MANAGING VARICELLA – AN EXAMPLE FOR EUROPE

P. Wutzler

Institute for Antiviral Chemotherapy, University of Jena, Jena, Germany

INTRODUCTION: Varicella zoster virus (VZV) infection remains a persistent cause of morbidity and mortality in healthy individuals. Although usually a mild disease in otherwise healthy children, varicella can be a complicated and even life-threatening disease in adolescents, young adults, pregnant women and immunocompromised patients.

OBJECTIVES: To determine the status of immunity to VZV in the German population, and to assess the clinical and economic benefits of universal varicella vaccination of children.

METHODS: For a seroepidemiological survey, 4,602 sera from individuals aged 1–80 years were tested for VZV IgG by means of an indirect enzyme immunoassay and the fluorescent antibody to membrane antigen (FAMA) assay.
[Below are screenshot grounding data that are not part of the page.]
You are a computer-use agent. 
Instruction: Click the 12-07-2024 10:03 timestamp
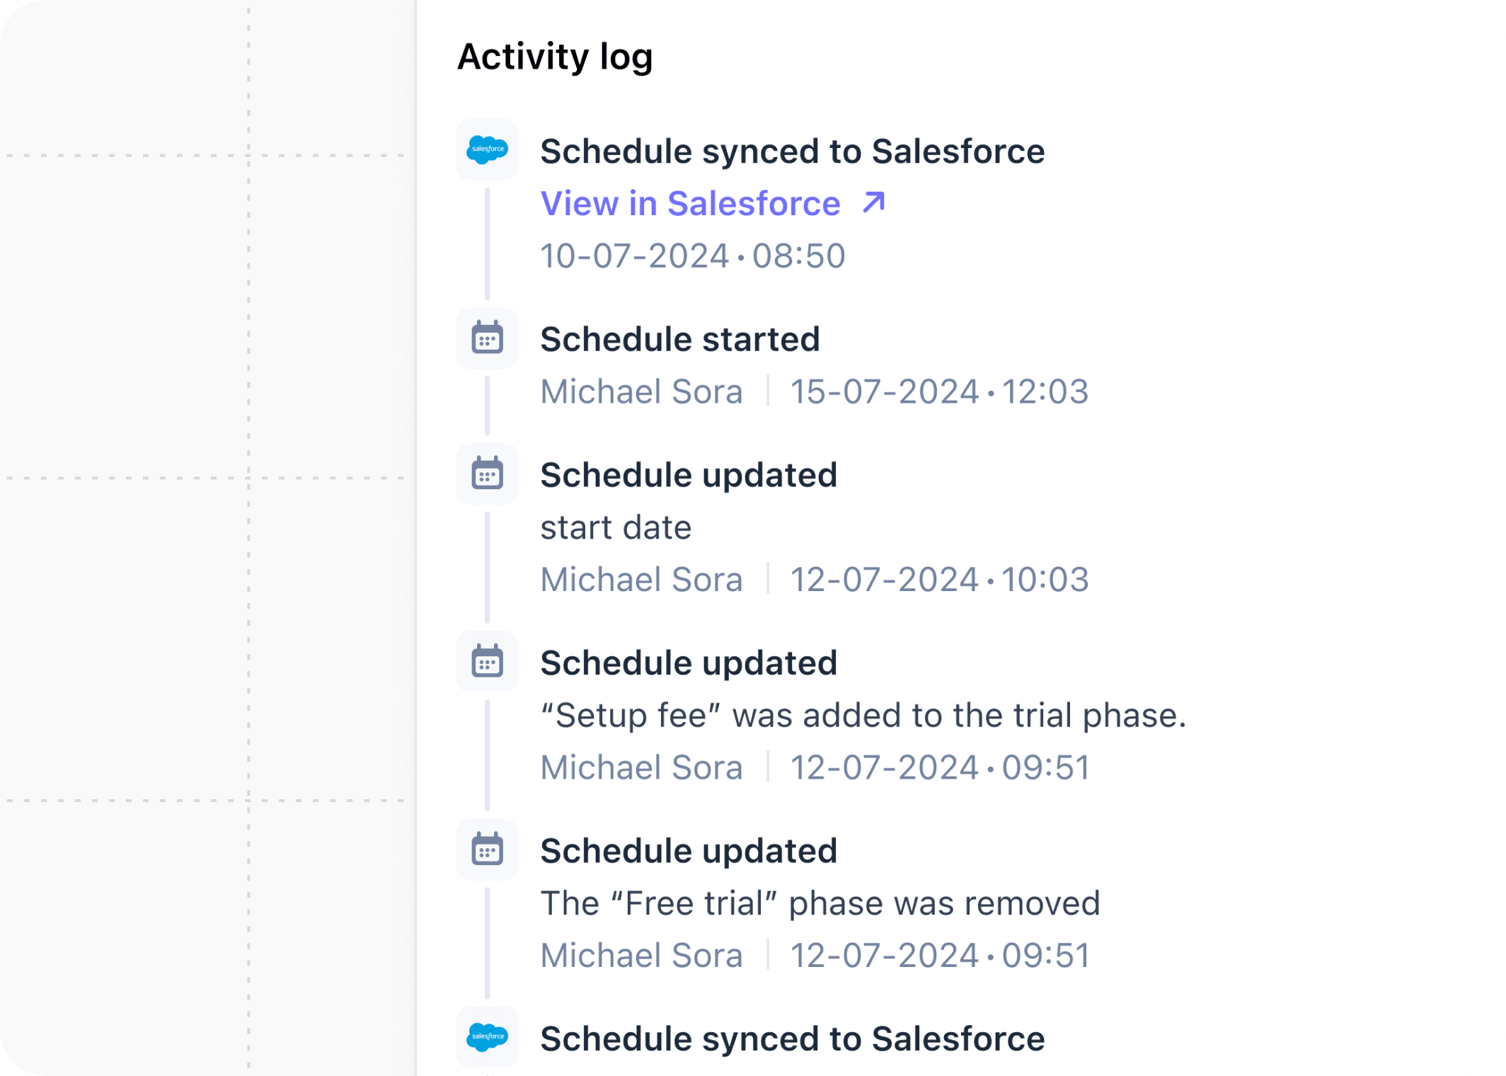938,579
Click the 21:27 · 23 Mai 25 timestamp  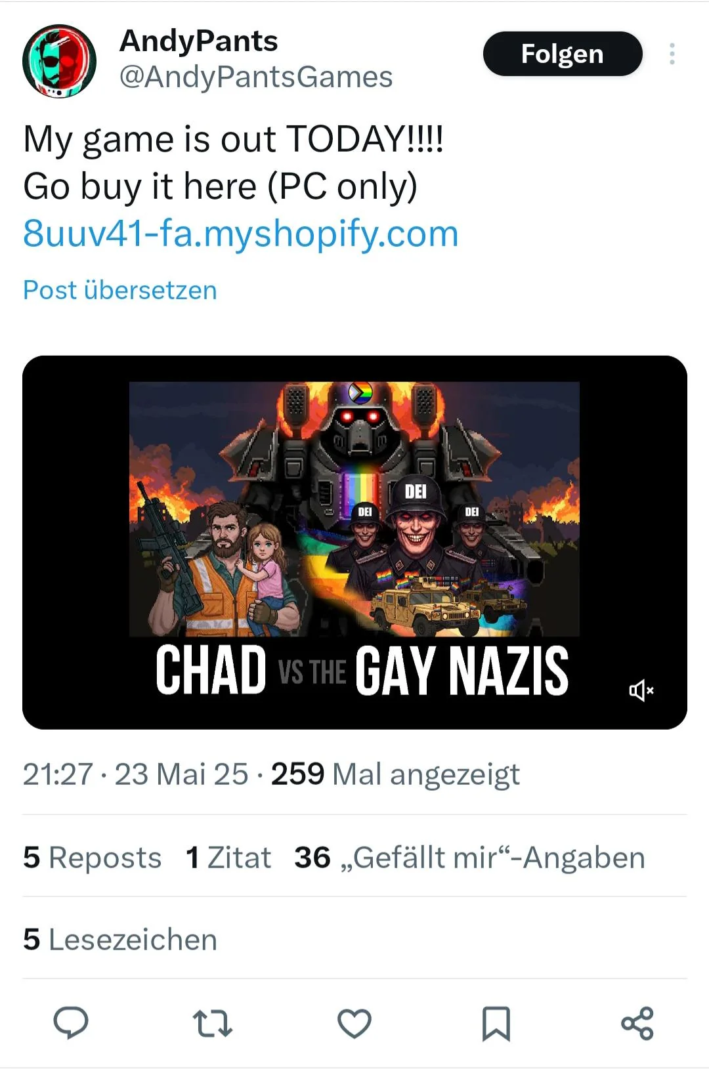coord(135,774)
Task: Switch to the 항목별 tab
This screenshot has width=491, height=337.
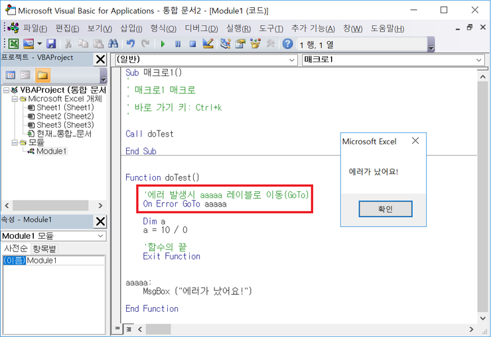Action: click(x=44, y=248)
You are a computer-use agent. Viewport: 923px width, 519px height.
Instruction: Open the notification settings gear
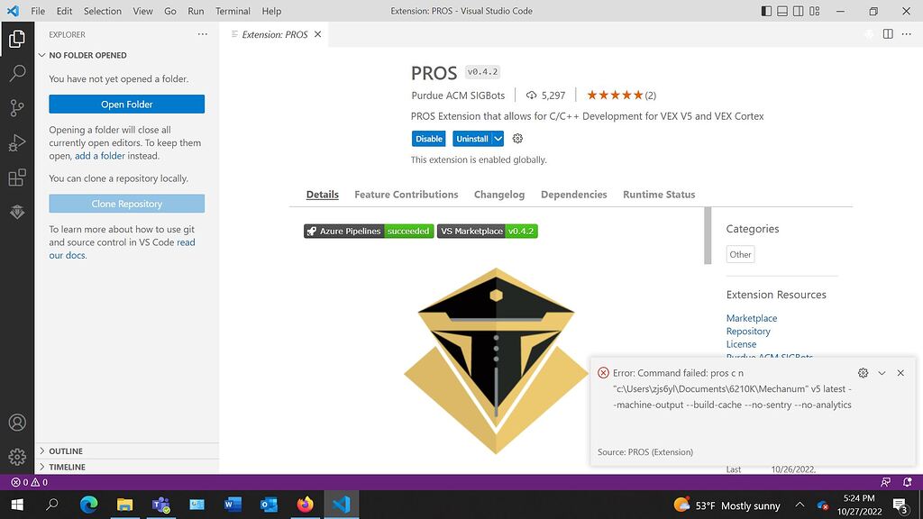pos(863,372)
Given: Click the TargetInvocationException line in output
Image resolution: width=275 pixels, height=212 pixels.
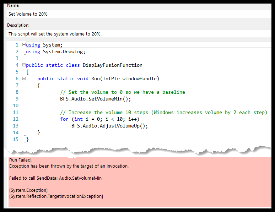Looking at the screenshot, I should point(56,196).
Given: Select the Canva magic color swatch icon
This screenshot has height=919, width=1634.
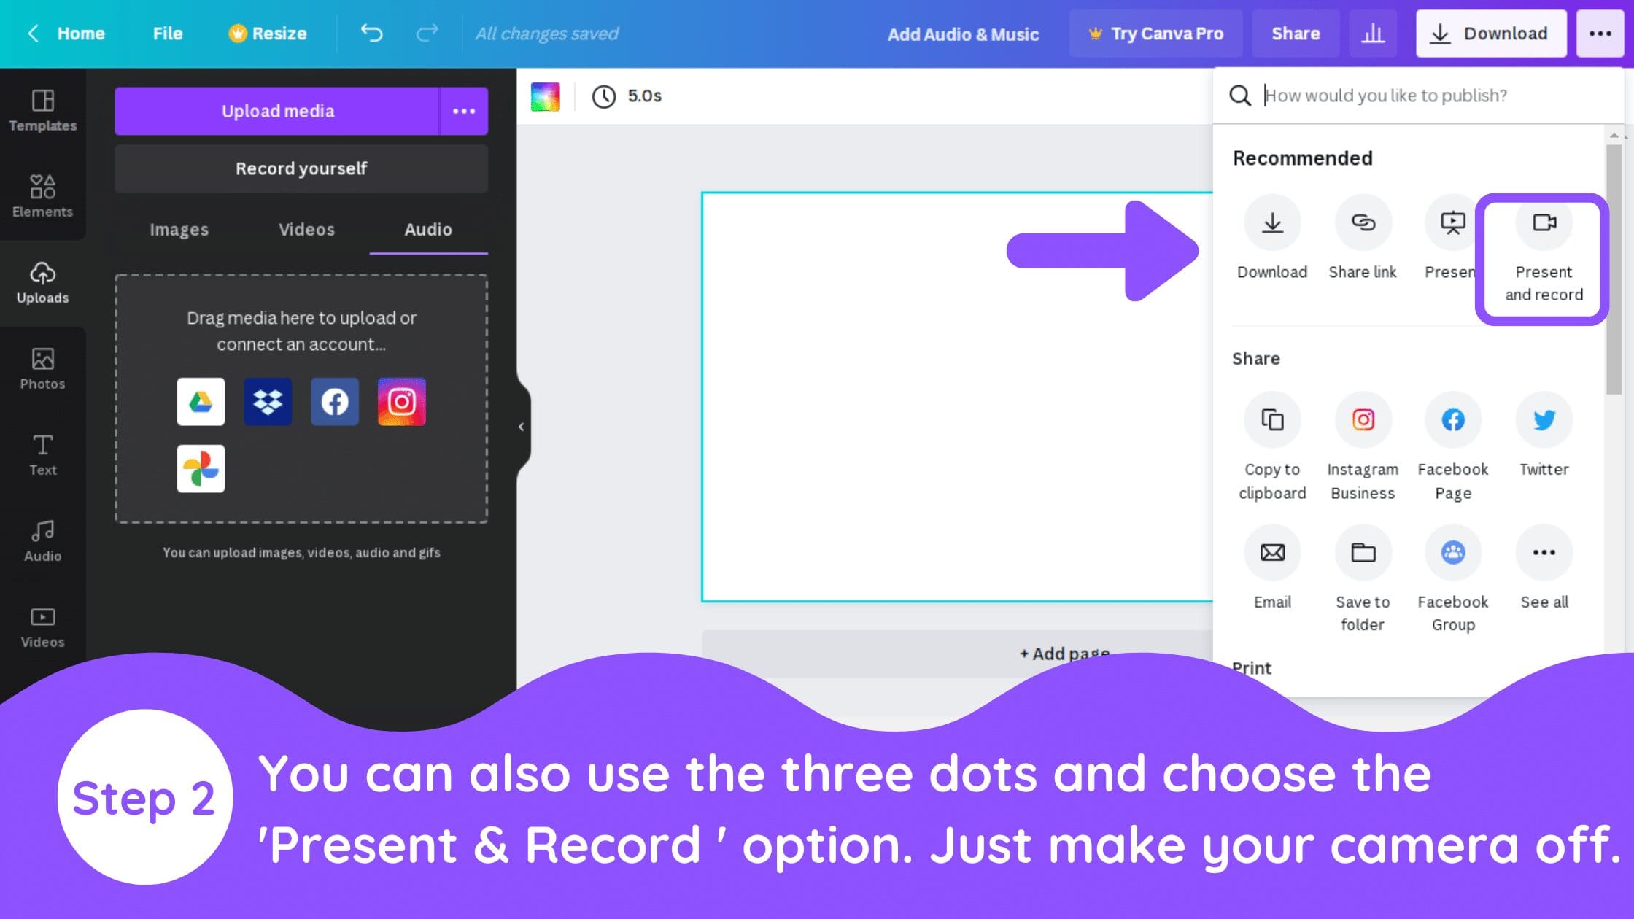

Clinical and economic outcomes of universal varicella vaccination versus no vaccination in infants were compared using a decision–analytical model, which predicts the clinical effects, direct and indirect costs, and cost-effectiveness of mass vaccination programmes. Epidemiological and resource utilisation data were derived mainly from an extensive survey conducted across Germany.

RESULTS: The prevalence of VZV antibodies rose steeply after the age of 4–5 years and reached high levels of  95% among subjects aged 10–11 years or older. Assuming a vaccination coverage of 80%, the model predicts, for the timeframe of 30 years, that universal child vaccination could prevent 17.7 million varicella infections and around 171,000 major complications. The cost–benefit ratio would be approximately 4.4.

CONCLUSIONS: Although there is no evidence of a shift in varicella susceptibility from infants to older age groups in Germany, universal varicella vaccination could provide significant clinical and economic benefits for the German society. A combined measles, mumps, rubella and varicella (MMRV) vaccine, which would provide the required protection against VZV infection without the costs or inconvenience associated with adding an additional vaccine to existing vaccination schedules, would represent the most convenient and cost-effective means of achieving this goal.